**Collected data entries**.
· · · ·

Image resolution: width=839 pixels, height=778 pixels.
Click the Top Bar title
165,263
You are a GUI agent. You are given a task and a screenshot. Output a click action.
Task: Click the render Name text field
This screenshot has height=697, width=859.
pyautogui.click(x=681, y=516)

· · · ·

**Problem details**. Output exactly, and only, the lines running from the one that contains "Click the Top Bar title" through the last line of the entries above.

**Answer area**.
Click the Top Bar title
165,263
You are a GUI agent. You are given a task and a screenshot. Output a click action.
Task: Click the render Name text field
This screenshot has height=697, width=859.
pyautogui.click(x=681, y=516)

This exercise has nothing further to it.